How knowledgeable is the recovery room nurse you entrust your patient to about postoperative airway emergencies?
Introduction: Respiratory complications remain an important cause of morbidity and mortality in the post anaesthetic period. This study aimed to describe the knowledge of postoperative airway emergencies of recovery room nurses attending two separate anaesthetic symposia held in Cape Town and Johannesburg.
Methods: A cross-sectional research design was followed by means of an anonymous, self-administered, previously described questionnaire using a convenience sampling method.
Results: A total of 309 nurses took part in the study, 116 (37.5%) and 193 (62.5%) in Cape Town and Johannesburg, respectively. Of the nurses, 279 (90.3%) were female, had a mean (SD) age of 44.6 (10.4) years (n = 198) and had 11.5 (9.2) years of operating room experience (n = 304).
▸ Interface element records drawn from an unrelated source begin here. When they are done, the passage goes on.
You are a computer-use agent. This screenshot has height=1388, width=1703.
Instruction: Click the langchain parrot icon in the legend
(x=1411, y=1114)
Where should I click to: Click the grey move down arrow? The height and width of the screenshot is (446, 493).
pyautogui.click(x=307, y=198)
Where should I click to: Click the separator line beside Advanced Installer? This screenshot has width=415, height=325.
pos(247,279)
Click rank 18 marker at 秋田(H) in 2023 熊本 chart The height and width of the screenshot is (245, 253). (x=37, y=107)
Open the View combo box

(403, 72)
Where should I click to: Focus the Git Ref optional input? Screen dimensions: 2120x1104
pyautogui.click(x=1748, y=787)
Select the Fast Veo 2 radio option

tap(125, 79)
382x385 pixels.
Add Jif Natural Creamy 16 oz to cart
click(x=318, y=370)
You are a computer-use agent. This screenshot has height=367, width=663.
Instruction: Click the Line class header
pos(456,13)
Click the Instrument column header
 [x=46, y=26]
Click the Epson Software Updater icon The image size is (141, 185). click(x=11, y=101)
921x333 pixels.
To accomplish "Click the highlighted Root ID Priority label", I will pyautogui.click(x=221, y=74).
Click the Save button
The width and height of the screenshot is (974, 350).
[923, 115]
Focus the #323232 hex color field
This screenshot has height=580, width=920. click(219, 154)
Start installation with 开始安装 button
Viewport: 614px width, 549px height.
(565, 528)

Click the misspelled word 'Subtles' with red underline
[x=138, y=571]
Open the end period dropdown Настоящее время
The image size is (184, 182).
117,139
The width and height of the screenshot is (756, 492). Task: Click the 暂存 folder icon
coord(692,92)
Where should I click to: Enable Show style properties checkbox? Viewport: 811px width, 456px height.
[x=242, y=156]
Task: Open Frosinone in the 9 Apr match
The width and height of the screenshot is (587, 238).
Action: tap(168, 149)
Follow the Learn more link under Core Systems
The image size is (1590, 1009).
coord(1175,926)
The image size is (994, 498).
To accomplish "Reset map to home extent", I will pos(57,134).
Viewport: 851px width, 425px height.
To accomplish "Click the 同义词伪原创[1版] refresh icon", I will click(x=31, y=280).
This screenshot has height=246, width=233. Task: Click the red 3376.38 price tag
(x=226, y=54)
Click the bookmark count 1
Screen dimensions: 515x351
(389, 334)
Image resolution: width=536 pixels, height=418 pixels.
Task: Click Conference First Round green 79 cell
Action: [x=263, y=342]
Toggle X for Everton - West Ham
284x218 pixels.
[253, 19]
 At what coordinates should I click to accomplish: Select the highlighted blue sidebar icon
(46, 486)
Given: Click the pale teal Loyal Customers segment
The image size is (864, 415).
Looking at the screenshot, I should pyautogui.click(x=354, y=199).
One hundred and fifty (50.8%) were registered nurses and 196 (62.5%) worked in the private sector. The overall mean score obtained by the nurses was 40.4% (SD 17.9), with a range of 0–88%. This is 30% below the predetermined competency score of ≥ 70%, which was achieved by only 24 (7.8%) nurses. The lowest median (IQR) scores, 16.7% (0–33.3) and 16.7% (0–50) were obtained in the clinical signs and treatment sections of the questionnaire, respectively.
Conclusion: This study showed that the nurses sampled had poor knowledge of postoperative airway emergencies in the recovery room. Legal action in the healthcare environment is a reality in South Africa. The anaesthetist remains accountable for ongoing patient care in the recovery room until discharge. Therefore, it is of the utmost importance that anaesthetists know how knowledgeable the recovery room nurses whom they entrust their patients to are regarding postoperative airway emergencies.